120 Minutes is a European music television programme that was broadcast nightly at 1am on MTV Two. In the tradition of the American show of the same name, it showcased music videos from "the newest, most innovative acts in rock, left field and electronic music".

In the United Kingdom and the rest of Europe, 120 Minutes was originally featured on MTV Europe from 1990, hosted during its first years by VJ and ex-popstar Paul King and, from 1994 on, by Wonder Stuff frontman Miles Hunt. It disappeared in late June 1995, but was replaced by a similar show, Alternative Nation, which was shown on MTV Europe on Tuesday nights at midnight CET (the same timeslot it has had since July 1995) until July 2010. 120 Minutes returned in 2003 to MTV2 Europe (now MTV Two), replacing a similar show, 2eclectic, which had sporadically occupied various late-night slots.

==Format==

The format of the show on MTV Two was different from the original United States programme and the show's previous incarnation on MTV Europe in that there were no VJs, commercial breaks, or MTV promotions. The only interruptions came in the form of an ident that played after every four videos. The two-hour strand concentrated on playing 'the real alternative', including new and classic left field indie, rock, electronica, hip-hop and avantgarde videos that may not have been played on other channels or during the daytime, although some videos were also played on the channel's Spanking New Music slots during the day.

Artists such as Franz Ferdinand, Kaiser Chiefs, and Bloc Party were first played on this show before they achieved commercial success, and many videos were played on 120 Minutes before branching out onto the MTV2 playlist. Regular artists on 120 Minutes also included The Fall, The Knife, Pavement, Sonic Youth, My Bloody Valentine, Kraftwerk and Björk.

MTV2 Europe have also aired many themed shows, including artist specials that played half-hour or two-hour discographies of certain artists including Björk, Kraftwerk and Hexstatic among others, as well as shows curated by people such as Franz Ferdinand, the Drowned in Sound team and Kitsuné Musique and specials from the Triptych festival.

== Themes ==

During 2005 and most of 2006, special themed 120 Minutes shows were aired: 120 Electronic Minutes on Tuesdays, 120 Pioneers on Thursdays, and 120 Metal Minutes on Fridays.

=== 120 Metal Minutes ===
For about a year (2004–2005), MTV2 Europe ran a show named 120 Metal Minutes – a show which, like the title suggests, was two hours of heavy metal songs accompanied by their music videos.

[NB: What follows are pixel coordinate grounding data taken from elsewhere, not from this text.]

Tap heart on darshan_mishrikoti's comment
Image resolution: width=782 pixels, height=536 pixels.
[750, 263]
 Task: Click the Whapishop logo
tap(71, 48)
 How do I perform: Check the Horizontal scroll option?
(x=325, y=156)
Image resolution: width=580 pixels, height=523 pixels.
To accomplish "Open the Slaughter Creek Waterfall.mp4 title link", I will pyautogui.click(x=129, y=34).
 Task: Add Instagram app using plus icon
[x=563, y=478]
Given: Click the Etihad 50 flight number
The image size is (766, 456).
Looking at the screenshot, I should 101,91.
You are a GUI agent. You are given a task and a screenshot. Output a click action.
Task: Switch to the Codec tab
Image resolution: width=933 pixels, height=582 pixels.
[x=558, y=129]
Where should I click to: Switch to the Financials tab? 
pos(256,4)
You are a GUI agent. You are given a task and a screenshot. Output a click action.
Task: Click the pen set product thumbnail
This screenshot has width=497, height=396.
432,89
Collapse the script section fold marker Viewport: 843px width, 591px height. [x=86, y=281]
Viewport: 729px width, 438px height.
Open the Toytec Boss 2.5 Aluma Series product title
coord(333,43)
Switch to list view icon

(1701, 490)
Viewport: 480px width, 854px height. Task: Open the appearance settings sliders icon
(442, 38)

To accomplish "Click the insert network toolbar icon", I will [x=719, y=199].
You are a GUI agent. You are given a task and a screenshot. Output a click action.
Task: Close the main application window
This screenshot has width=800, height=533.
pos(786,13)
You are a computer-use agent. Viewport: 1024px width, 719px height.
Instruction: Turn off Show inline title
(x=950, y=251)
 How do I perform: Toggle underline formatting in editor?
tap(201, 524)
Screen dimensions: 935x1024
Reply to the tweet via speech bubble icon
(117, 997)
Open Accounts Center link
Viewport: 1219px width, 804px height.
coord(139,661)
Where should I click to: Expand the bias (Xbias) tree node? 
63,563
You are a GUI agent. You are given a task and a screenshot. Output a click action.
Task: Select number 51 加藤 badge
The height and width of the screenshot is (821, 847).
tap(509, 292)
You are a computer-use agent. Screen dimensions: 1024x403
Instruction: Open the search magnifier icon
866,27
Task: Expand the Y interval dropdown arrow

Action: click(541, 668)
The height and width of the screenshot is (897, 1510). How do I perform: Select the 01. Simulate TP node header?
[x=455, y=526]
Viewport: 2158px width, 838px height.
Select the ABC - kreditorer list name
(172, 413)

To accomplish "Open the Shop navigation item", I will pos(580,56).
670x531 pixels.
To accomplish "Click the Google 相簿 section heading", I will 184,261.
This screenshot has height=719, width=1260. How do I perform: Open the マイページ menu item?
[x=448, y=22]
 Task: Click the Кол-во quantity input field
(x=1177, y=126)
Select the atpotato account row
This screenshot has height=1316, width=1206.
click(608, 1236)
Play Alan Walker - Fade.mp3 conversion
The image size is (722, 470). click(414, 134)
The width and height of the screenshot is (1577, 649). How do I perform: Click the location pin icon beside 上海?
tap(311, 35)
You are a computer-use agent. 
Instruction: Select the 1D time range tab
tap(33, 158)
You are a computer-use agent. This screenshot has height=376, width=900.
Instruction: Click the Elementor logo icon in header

Regularly played bands included Pantera, The Dillinger Escape Plan, Alice in Chains, Mastodon, Slayer and Lamb of God. Over time, there was a noticeable change in the type of bands the show was supporting – often going as far as playing post-hardcore bands such as Funeral for a Friend or Alexisonfire. Shortly after the change of the show's style, ratings started to decline. Eventually, the show was cancelled and replaced with a UK version of Headbangers Ball during early 2006, which consisted of one hour of back-to-back music videos. The show occasionally featured interview footage and music videos.

==Time slot==

The original time slot was on a Saturday night at 1 a.m. GMT, with the show being repeated on a Thursday at 2 a.m. From March 2005, the decision was made for 120 Minutes to be shown every night at 1 a.m. in addition to the 2 a.m. slot on Saturdays. In February 2006, the show moved forward to 12 a.m. every night (commercial breaks were inserted in the first hour of the show), with a 120 Taster, showcasing some of the videos played in the strand at an earlier time of 8 p.m. Since September 2006, the show has been pushed back once again to the 01.00 – 03.00 a.m. slot, running again without commercial breaks.

==Cancellation==
In January 2009, it appeared that 120 Minutes was being dropped from MTV2's schedule. The move prompted much criticism of MTV's decision, and an online campaign to try to save the show.